内閣府行政刷新会議が行っている事業仕分けにおいて、医療用医薬品の中の、漢方薬等の市販品類似薬に対して、「保険適用外とする方向性」という評価が下されました。つまり、医療機関で処方される漢方薬に、保険がきかなくなるということです。当然、患者負担は大幅に増え、医師は次第に、漢方薬の処方を敬遠するようになるでしょう。

これまで、葛根湯や婦人科薬など比較的使いやすい一部の漢方薬は、広く処方されてきましたが、薬学部と違って医学部では、他の分野と同等に漢方の講義が行われるようになったのは、ほんの数年前の2002年以降です。それまでは、医学部では漢方の講義は全くと言っていいほど行われておらず、個人的に漢方に興味を持った医師だけが研究をし、診療に役立ててきました。

それが今やっと、西洋医学と同等に漢方を学んだ医師が輩出されるようになり、街かど薬局の薬剤師だけでは成し得なかった、西洋医学一辺倒だった偏狭な日本の医療の再編は、黎明期を迎えようとしているのです。今回の事業仕分けが、そのことに水をさしはしないかと、私は危惧しています。

従って、医療機関から漢方薬を排除しかねない今回の事業仕分けは、単純に医療費抑制の目的にとどまらない、医療再編という改革そのものに影響を及ぼす重大な判断になるということを覚悟しなければなりません。

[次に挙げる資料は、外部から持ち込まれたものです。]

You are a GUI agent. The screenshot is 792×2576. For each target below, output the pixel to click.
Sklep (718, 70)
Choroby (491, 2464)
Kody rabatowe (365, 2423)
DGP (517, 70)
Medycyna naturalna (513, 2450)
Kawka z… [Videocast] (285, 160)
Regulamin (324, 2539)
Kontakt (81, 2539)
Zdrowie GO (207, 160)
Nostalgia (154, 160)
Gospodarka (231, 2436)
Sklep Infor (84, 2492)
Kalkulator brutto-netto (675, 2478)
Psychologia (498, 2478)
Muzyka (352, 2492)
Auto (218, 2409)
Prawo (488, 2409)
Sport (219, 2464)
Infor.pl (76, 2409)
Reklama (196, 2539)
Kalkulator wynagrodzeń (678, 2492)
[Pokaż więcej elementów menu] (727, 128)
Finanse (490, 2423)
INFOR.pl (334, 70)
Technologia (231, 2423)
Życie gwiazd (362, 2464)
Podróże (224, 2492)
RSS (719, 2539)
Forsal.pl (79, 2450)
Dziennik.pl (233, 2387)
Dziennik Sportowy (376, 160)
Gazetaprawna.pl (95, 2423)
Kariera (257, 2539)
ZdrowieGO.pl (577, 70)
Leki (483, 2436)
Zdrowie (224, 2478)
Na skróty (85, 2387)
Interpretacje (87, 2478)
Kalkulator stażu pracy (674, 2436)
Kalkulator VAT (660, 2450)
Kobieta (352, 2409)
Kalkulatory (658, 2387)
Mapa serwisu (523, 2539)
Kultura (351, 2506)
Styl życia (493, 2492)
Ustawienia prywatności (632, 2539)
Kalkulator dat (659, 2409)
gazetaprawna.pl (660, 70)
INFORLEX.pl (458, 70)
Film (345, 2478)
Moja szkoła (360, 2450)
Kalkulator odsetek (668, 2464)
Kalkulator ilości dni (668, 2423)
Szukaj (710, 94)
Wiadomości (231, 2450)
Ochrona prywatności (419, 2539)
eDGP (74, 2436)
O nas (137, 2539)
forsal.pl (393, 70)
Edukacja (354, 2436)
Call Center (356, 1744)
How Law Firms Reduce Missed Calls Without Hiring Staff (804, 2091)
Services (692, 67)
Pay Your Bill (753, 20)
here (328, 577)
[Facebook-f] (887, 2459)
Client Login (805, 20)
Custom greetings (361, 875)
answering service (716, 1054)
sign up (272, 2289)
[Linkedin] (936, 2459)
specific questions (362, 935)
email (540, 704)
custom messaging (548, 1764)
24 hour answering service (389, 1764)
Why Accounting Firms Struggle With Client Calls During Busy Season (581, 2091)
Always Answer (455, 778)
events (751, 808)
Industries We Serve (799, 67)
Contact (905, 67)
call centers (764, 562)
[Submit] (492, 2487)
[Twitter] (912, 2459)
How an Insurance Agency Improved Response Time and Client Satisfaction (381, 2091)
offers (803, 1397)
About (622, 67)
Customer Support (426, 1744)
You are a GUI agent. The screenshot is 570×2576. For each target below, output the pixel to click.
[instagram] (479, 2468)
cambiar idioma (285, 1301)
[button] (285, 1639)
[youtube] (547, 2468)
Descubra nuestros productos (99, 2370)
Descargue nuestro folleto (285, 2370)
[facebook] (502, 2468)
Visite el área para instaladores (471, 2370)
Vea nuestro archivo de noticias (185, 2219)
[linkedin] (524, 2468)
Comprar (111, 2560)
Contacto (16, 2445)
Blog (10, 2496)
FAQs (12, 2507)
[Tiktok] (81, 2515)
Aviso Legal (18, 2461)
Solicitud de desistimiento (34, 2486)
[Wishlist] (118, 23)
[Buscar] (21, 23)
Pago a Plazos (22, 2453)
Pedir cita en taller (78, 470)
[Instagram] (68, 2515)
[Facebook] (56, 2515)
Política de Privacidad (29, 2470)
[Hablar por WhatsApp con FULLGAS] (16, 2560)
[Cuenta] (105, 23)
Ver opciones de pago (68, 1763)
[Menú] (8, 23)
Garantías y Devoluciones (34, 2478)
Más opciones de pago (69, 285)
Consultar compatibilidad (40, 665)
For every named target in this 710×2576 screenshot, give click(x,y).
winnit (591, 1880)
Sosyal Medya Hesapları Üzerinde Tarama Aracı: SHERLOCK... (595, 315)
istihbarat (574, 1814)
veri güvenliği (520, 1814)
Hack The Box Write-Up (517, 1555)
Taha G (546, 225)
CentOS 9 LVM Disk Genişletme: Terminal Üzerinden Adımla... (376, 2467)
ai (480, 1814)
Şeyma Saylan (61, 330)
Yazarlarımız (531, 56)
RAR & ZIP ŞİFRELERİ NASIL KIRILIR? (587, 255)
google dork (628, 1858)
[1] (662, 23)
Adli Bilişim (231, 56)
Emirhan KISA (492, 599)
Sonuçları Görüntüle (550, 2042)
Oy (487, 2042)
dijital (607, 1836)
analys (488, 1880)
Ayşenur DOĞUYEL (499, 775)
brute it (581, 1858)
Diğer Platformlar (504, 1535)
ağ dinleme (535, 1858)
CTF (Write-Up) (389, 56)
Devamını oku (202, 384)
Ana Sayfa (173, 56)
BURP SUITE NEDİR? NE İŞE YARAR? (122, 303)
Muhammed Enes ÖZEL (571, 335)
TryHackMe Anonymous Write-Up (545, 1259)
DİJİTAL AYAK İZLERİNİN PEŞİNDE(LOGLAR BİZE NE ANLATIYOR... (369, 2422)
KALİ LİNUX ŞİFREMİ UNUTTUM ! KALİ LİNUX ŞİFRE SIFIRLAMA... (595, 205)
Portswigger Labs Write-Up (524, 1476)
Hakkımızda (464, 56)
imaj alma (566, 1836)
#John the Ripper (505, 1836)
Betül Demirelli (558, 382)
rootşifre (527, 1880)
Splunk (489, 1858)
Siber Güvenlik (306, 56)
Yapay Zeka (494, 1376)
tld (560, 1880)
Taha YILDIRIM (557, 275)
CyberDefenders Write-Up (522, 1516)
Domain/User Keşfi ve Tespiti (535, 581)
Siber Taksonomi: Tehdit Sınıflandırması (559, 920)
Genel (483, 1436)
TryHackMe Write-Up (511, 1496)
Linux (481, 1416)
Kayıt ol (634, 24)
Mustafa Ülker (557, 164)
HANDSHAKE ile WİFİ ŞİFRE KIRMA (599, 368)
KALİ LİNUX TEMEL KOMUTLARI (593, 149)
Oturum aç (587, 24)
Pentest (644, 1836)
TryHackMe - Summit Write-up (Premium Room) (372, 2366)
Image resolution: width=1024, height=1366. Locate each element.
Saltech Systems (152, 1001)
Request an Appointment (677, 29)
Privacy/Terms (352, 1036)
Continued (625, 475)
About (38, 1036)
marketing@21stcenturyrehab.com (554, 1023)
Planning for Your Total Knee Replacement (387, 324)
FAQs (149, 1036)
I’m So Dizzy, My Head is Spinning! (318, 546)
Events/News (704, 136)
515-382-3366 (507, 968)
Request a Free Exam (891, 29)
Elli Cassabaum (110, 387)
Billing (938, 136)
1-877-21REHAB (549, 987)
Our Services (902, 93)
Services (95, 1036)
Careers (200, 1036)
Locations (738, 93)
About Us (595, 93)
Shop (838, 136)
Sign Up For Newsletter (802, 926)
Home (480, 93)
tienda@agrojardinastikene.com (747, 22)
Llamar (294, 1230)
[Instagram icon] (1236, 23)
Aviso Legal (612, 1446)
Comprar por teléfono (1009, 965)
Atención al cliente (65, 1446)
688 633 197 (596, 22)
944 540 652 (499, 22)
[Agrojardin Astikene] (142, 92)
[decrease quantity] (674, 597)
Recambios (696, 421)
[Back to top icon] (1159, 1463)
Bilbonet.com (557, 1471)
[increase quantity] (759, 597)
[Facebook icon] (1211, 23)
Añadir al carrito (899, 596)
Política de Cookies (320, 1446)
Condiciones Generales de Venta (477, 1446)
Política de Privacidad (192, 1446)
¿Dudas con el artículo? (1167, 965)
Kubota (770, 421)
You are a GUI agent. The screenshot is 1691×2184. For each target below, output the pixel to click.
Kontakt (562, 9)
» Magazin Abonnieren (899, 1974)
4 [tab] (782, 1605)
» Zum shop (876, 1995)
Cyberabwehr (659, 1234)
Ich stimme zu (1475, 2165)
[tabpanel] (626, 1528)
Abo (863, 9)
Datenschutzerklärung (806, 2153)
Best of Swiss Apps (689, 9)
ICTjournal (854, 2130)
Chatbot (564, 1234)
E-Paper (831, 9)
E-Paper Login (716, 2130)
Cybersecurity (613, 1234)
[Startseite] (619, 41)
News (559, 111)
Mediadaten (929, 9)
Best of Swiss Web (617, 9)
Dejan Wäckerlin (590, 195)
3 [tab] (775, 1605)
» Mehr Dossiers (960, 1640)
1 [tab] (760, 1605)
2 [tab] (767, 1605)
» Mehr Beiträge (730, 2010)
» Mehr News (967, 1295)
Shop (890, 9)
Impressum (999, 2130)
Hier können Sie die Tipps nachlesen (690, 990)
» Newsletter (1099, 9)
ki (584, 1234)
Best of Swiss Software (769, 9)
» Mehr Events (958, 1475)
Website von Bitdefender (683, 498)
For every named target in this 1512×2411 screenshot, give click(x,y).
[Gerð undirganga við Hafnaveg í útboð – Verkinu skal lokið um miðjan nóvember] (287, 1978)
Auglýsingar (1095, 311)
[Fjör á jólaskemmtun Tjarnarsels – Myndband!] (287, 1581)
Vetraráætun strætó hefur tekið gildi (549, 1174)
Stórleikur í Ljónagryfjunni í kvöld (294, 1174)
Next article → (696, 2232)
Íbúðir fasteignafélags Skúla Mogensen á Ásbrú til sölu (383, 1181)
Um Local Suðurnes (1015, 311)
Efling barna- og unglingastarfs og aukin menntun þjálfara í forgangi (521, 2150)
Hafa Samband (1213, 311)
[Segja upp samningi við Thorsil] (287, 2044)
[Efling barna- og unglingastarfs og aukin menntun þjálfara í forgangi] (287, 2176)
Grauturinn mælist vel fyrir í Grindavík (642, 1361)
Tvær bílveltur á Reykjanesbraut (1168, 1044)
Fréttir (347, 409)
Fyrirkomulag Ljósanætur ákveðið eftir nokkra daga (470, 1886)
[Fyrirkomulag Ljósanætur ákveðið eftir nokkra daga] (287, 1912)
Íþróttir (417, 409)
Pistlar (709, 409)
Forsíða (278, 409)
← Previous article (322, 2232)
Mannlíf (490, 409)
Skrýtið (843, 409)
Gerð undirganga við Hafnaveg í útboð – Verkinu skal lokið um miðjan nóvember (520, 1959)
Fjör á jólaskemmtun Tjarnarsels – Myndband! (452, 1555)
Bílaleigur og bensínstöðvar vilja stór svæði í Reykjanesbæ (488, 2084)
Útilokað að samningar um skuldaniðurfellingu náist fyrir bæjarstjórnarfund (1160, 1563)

私はそもそも、セルフメディケーション(健康の自己管理)なくして日本の医療改革はあり得ないと考えています。健康を医師に丸投げするのではなく、国民一人ひとりが、自分の健康には自分で責任を持つという強い意識を持つことが、結果的には医療費の抑制につながると思います。そのためには、それを支える地域の環境、すなわち街かど薬局の信頼度を高めていくことや開業保健師制度の創設など、所謂コメディカルの人々の職能発揮が欠かせないと思っています。

特に未病の段階で体調を整える漢方薬や生薬、植物に由来する精油を用いて心身の健康や美容の増進をはかるアロマセラピーなどのオリエンタル・ハーブは、薬剤師などの専門家が街かど薬局などを拠点に、地域住民に提供すべき、位置づけの高い重要なサービスだと思います。

その意味において、本来漢方薬は、街かど薬局を中心に展開されるべき医薬品です。麻黄湯でも述べたように、漢方薬といえども使い方を間違えると副作用が起こります。体質や既往歴のほか、複数の漢方薬の併用による特定の成分の摂取過多など、一般の方々ではわからない注意点が意外に多い漢方薬を、薬剤師でない登録販売者が販売できるという現行の制度は、非常に危険です。速やかに漢方薬を第一種医薬品に分類し、薬剤師によるカウンセリングを義務付け、その上で、広くセルフメディケーションに役立てていくという展開こそが、国民利益に資するベストの方策だと思います。その場合は、勿論、満量処方です。

セルフメディケーションの拠点として、地域住民が気軽にかつ信頼感を持って薬局を利用できるように、薬剤師には尚一層の研鑽努力が求められます。人々が求める薬剤師像とは、まさにセルフメディケーションにおける、「気軽に何でも相談できる身近な専門家」なのではないかと、私は思っています。

今回の評価に私は反対ですが、もし、事業仕分けによって漢方薬が保険適用外になってしまうなら、漢方薬を人々の健康に役立てるための中心人物は、街かど薬局の薬剤師をおいて他にないと言っても過言ではなくなります。薬剤師という職業に国民は何を求めているのか、漢方薬を保険適用外にするという事業仕分けは、そのことを薬剤師に再確認させる機会と捉える必要があると、私は思います。

病巣しかみない・検査数値でしか判断しないという西洋医学の最大の欠点を、漢方は補って余りあります。頭の先からつま先まで、においも含めて生活環境に至るまで、漢方は“その人”全体を見つめ体調を整えていきます。漢方は、まさに患者さんに寄り添った、セルフメディケーションにふさわしい医療だと、私は思っています。